Functional antagonism between MES-4 and PRC2. The genome is organized into domains of genes expressed only in the germ line, or both in the germ line and broadly across cell types, and domains of genes with somatic cell and regulated expression. MES-4 marks genes transcribed in the germ line with H3K36me2/3. This includes germ line-specific genes (red) and broadly expressed genes (orange). A PRC2-like complex composed of MES-2, MES-3, and MES-6 marks somatic genes (gray) with H3K27me3. MES-4 inhibits PRC2: in mes-4(RNAi) embryos (derived from RNA interference-treated mothers), H3K27me3 marking spreads into regions previously occupied by H3K36me3.

Figure 5

Heterochromatin proteins and small RNA pathways repress transcription of repetitive elements and genes.
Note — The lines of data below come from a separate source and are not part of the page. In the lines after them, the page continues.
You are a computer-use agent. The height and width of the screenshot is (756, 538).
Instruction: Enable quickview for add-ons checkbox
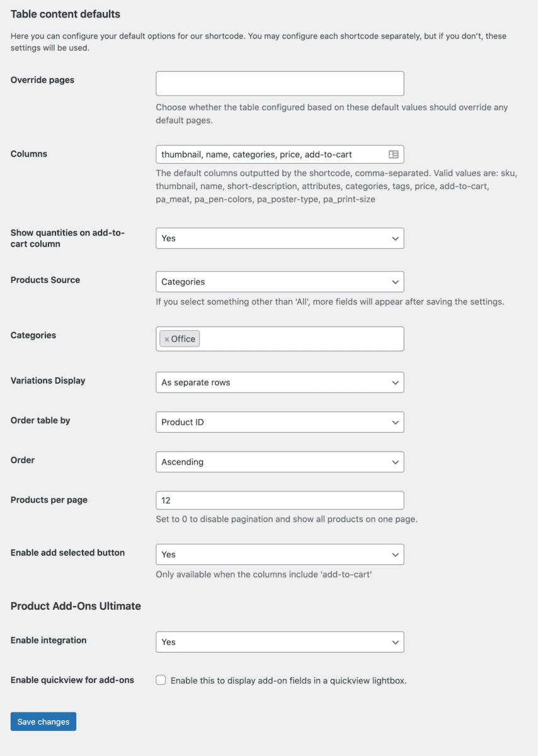[x=161, y=680]
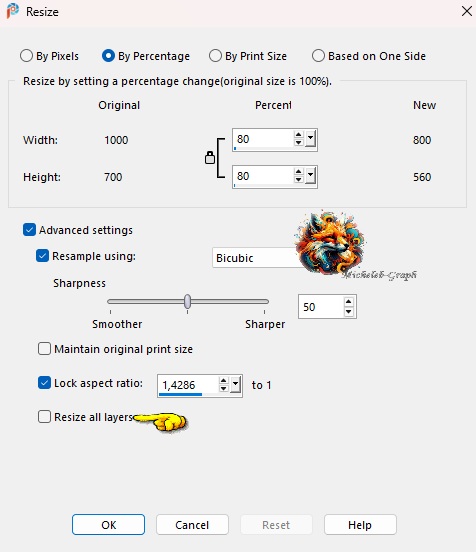
Task: Increase height percent with up arrow
Action: 299,172
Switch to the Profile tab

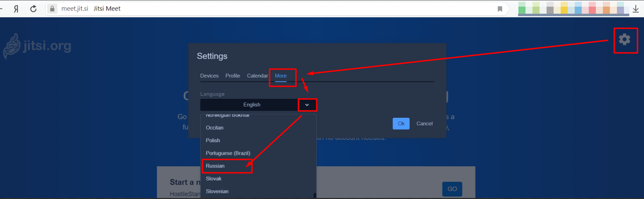pyautogui.click(x=232, y=76)
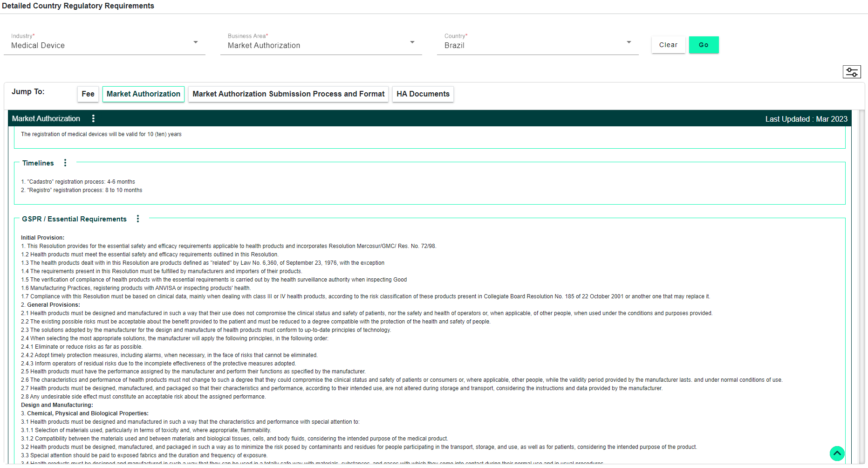Expand the Industry dropdown showing Medical Device
The image size is (868, 468).
click(104, 45)
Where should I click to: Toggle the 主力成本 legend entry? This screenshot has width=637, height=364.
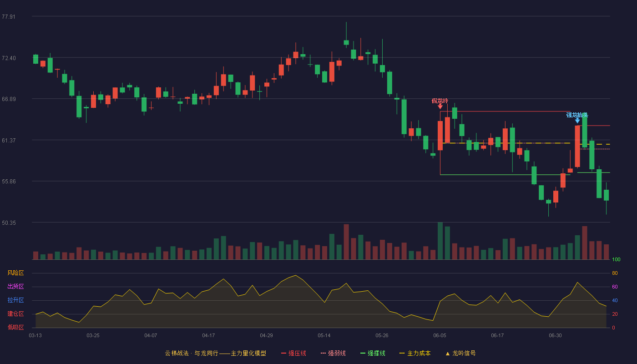click(415, 353)
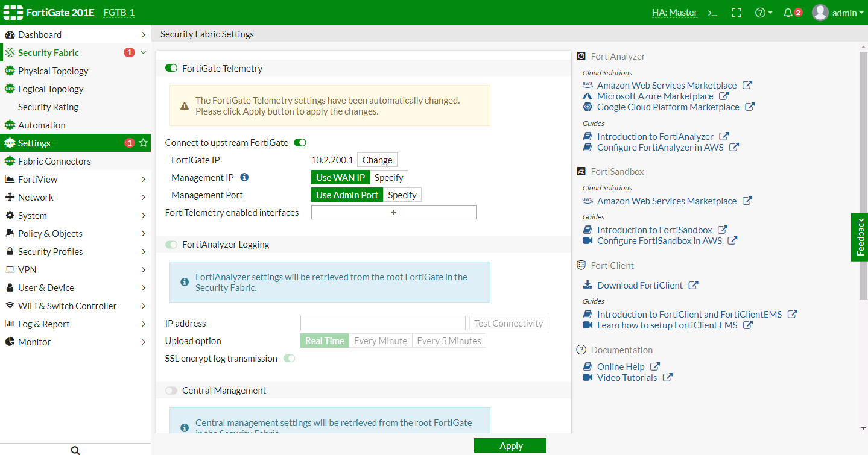Screen dimensions: 868x455
Task: Click the Management IP info icon
Action: tap(244, 177)
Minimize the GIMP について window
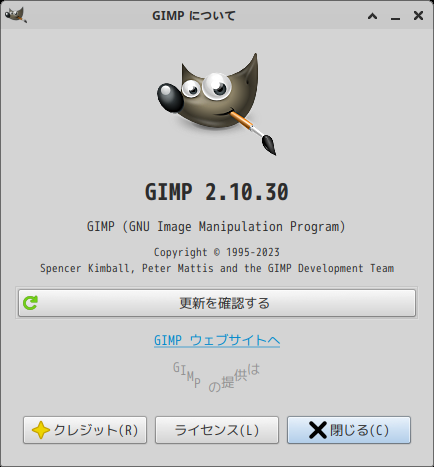434x467 pixels. pyautogui.click(x=395, y=17)
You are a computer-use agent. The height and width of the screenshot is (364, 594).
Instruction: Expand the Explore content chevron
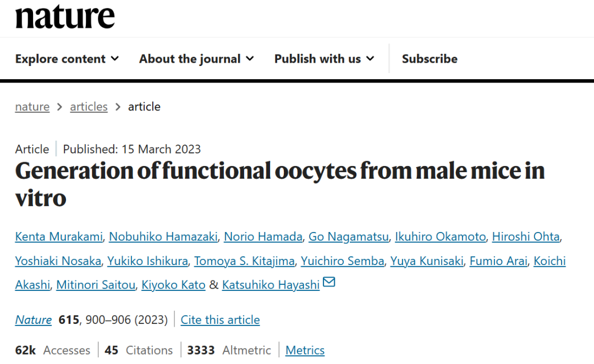115,59
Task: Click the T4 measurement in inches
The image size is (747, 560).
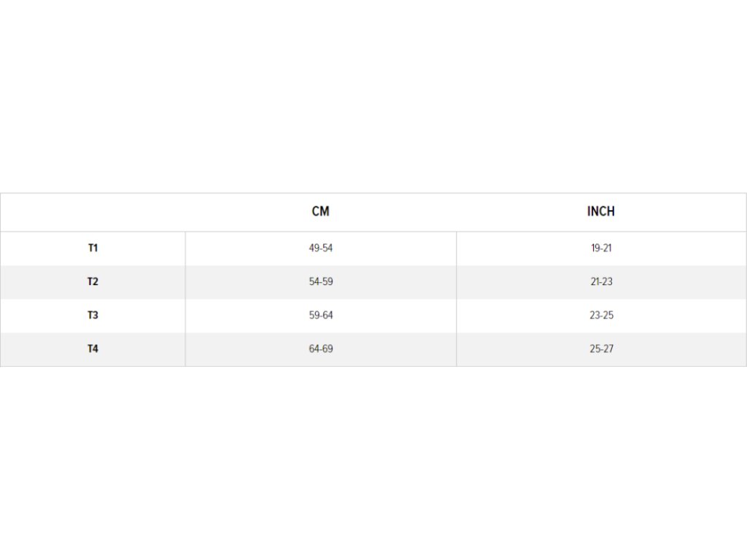Action: click(x=601, y=349)
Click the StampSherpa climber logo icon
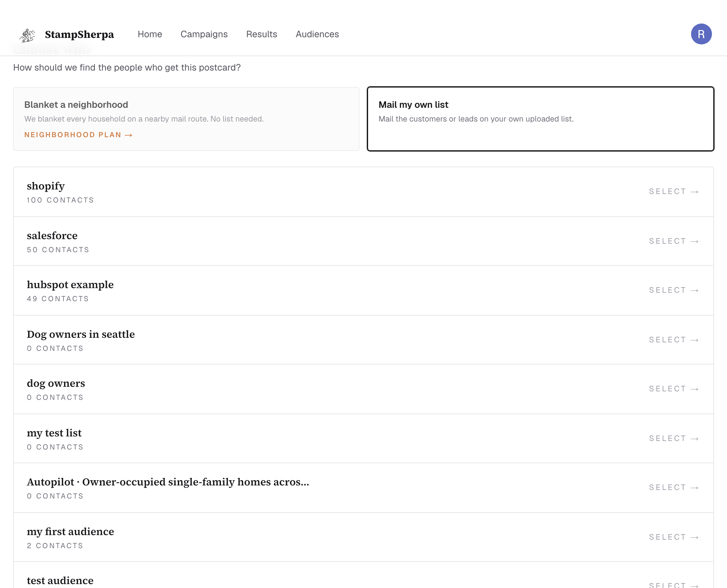Image resolution: width=727 pixels, height=588 pixels. 27,35
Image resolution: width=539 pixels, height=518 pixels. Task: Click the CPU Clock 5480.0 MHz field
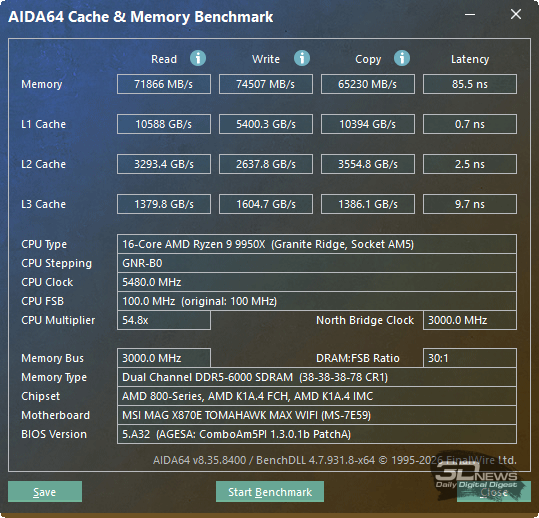point(317,282)
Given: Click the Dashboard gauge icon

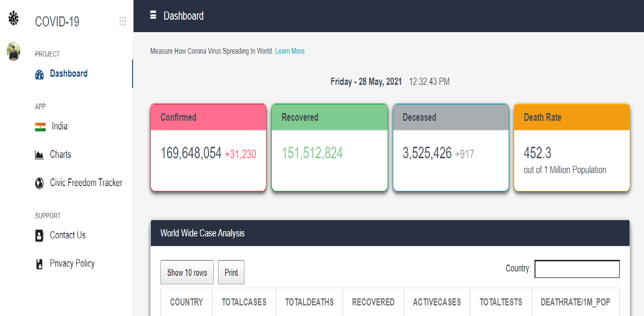Looking at the screenshot, I should click(x=39, y=74).
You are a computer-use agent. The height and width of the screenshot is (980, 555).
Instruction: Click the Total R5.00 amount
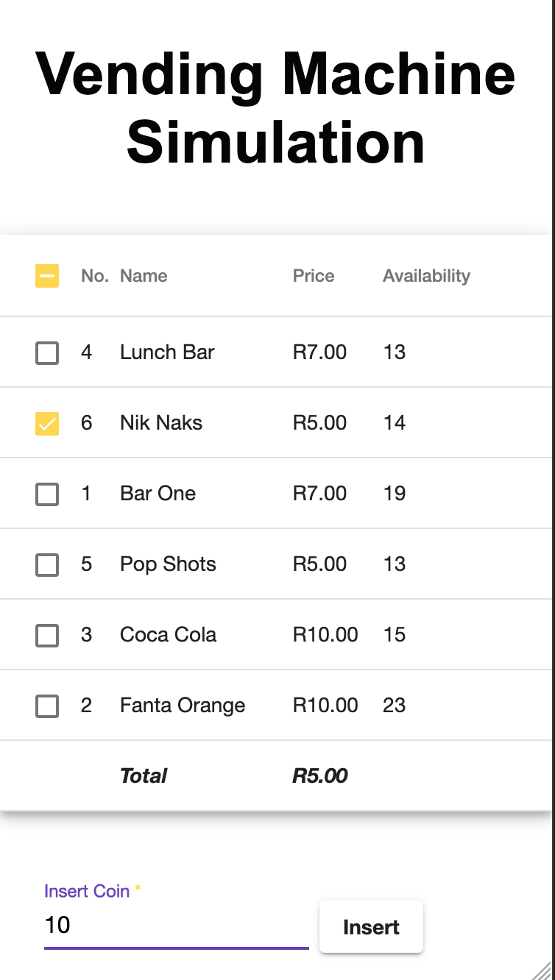(320, 775)
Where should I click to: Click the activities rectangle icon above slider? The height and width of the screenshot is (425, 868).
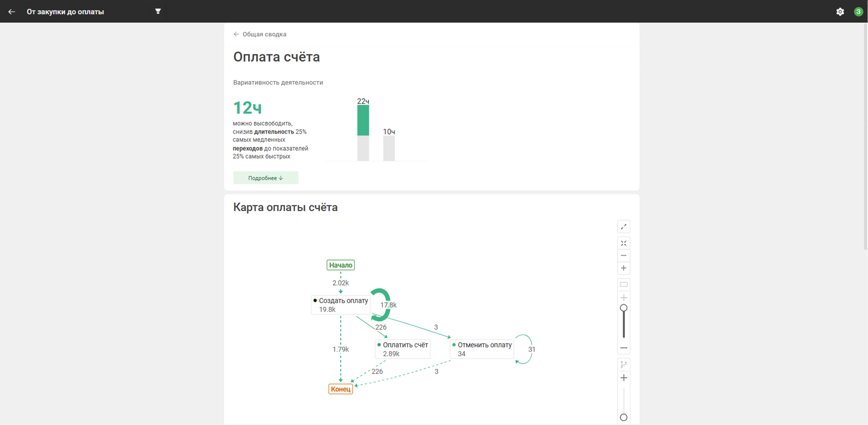pos(623,285)
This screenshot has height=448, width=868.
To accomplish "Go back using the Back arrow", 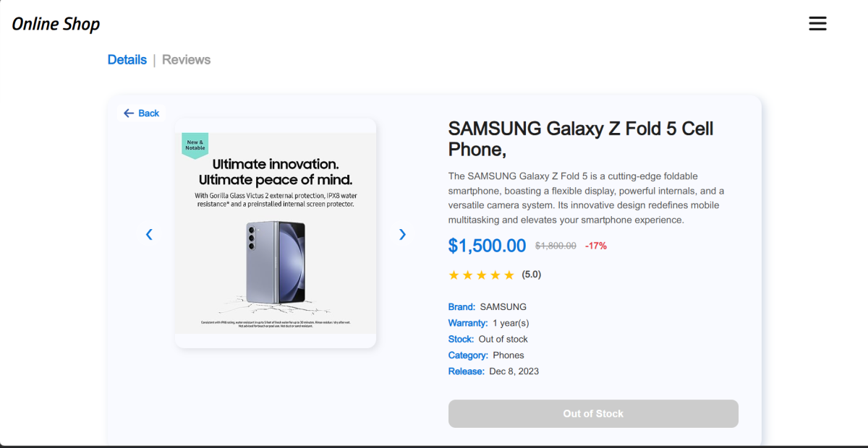I will [x=141, y=113].
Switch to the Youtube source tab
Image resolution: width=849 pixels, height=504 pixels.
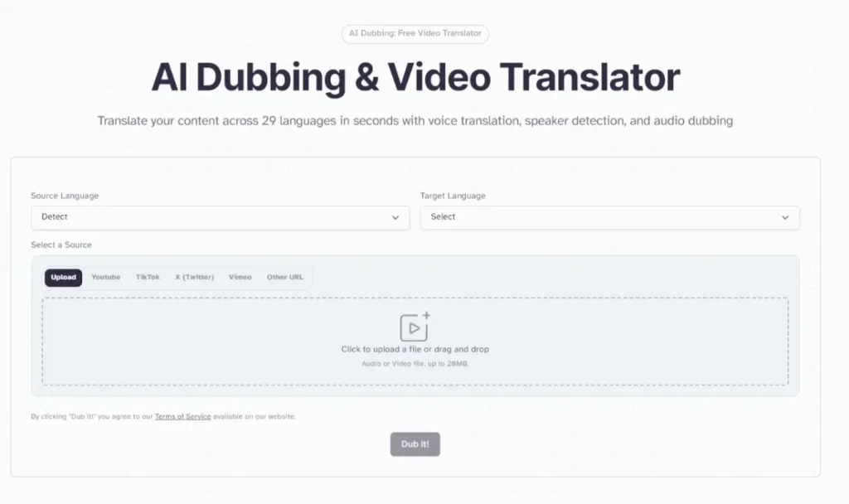(x=105, y=277)
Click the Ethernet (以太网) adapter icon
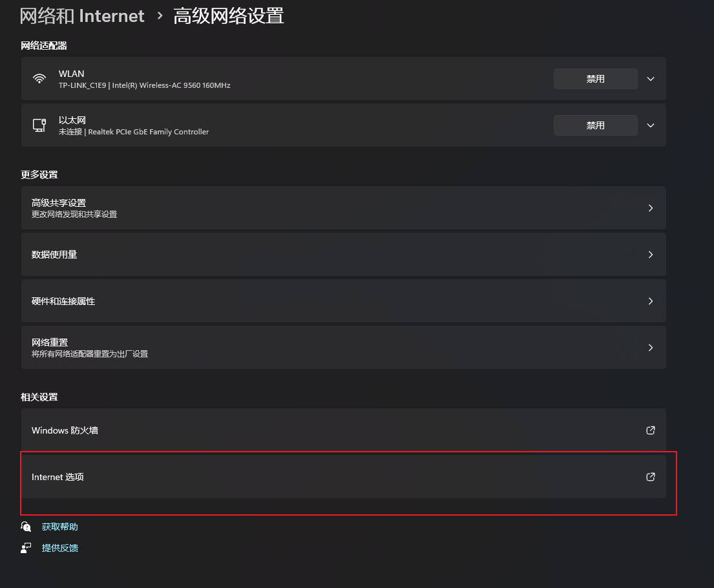714x588 pixels. (39, 125)
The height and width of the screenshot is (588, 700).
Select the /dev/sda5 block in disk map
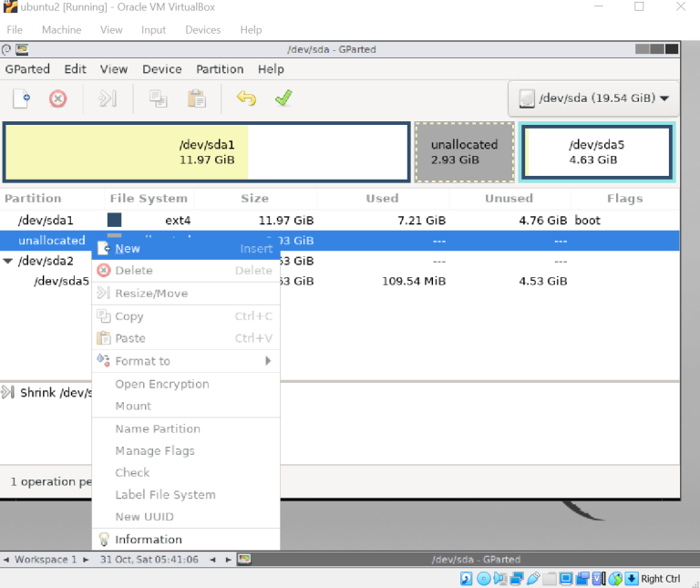click(596, 152)
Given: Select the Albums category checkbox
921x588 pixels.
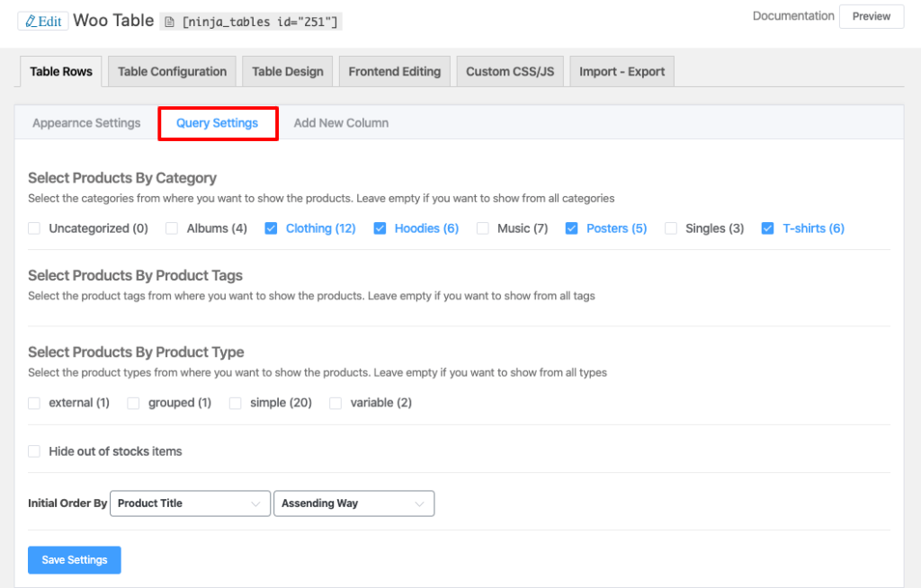Looking at the screenshot, I should (x=172, y=228).
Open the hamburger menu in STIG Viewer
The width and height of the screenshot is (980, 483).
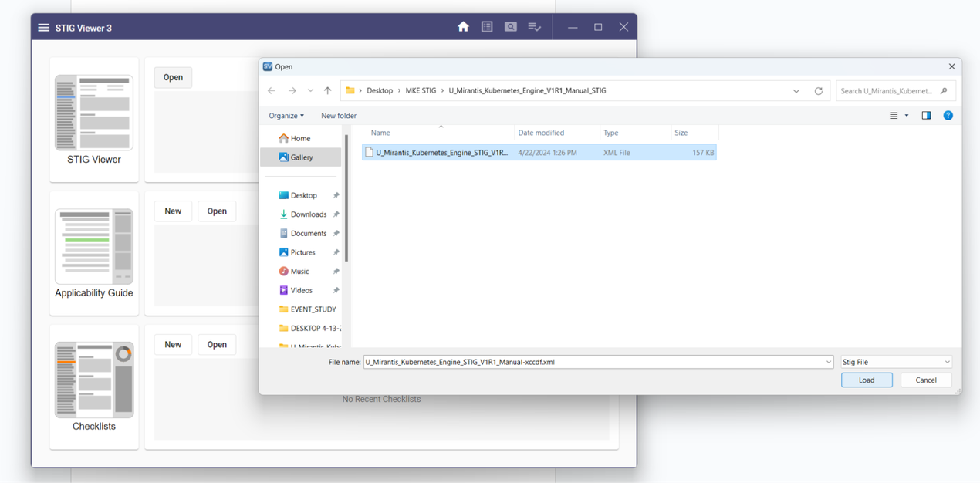click(x=43, y=26)
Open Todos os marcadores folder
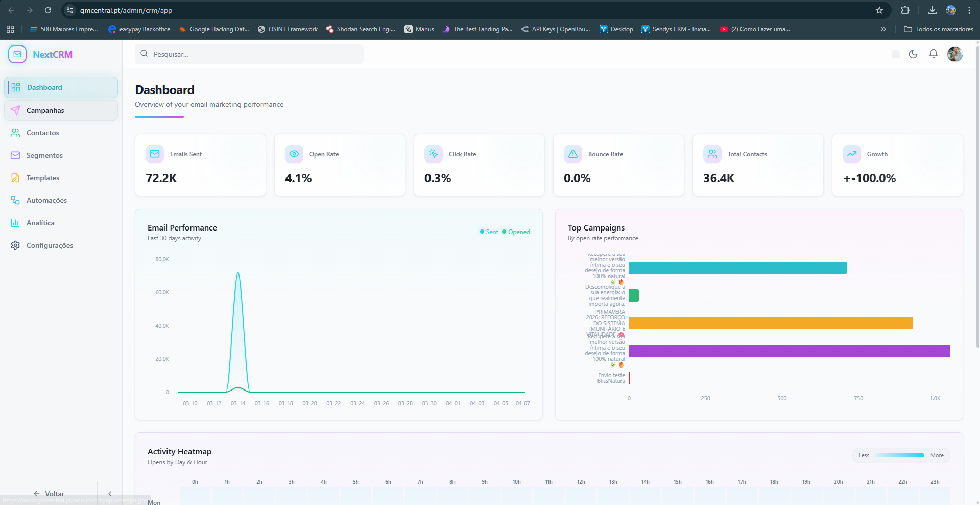Viewport: 980px width, 505px height. coord(938,29)
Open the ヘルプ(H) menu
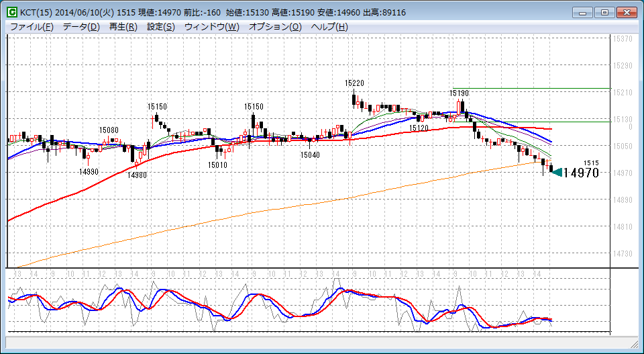644x354 pixels. pos(329,27)

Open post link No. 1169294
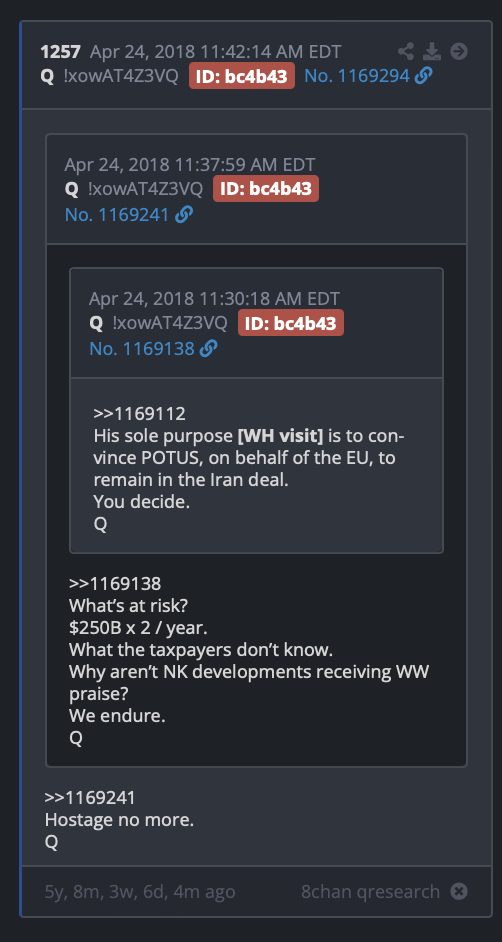[357, 76]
Repressed chromatin is marked by methylation of H3K9me2 and/or H3K9me3. The nuclear RNAi (Nrde) pathway uses small RNAs bound by argonaute proteins HRDE-1 (germ line) or NRDE-3 (soma) to target NRDE proteins to chromatin, leading to inhibition of transcription elongation and H3K9me3 marking, dependent on SET-25. Some H3K9me3 induced by exogenous application of RNAi is dependent on SET-32. Loss of NRDE function leads to derepression of repetitive elements (enriched for those derived from retrotransposons) and genes. The piRNA pathway, initiated in the germ line cytoplasm, targets genes and repetitive elements for repression by transcriptional and post-transcriptional mechanisms. The piRNA pathway engages the Nrde pathway for transcriptional silencing through the generation of small RNAs that bind HRDE-1. A set of heterochromatin factors are found together at many genomic locations and are expressed in the germ line and soma. They repress common elements by a mechanism that is not yet understood. Repetitive elements that require the heterochromatin proteins for repression (enriched for DNA transposons) largely differ from those requiring the Nrde pathway. This apparent difference appears to be at least partially due to functional redundancy between the Nrde pathway and heterochromatin factors, the nature of which is not yet known. piRNA, piwi-interacting RNA; RNAi, RNA interference; RNAPII, RNA polymerase II.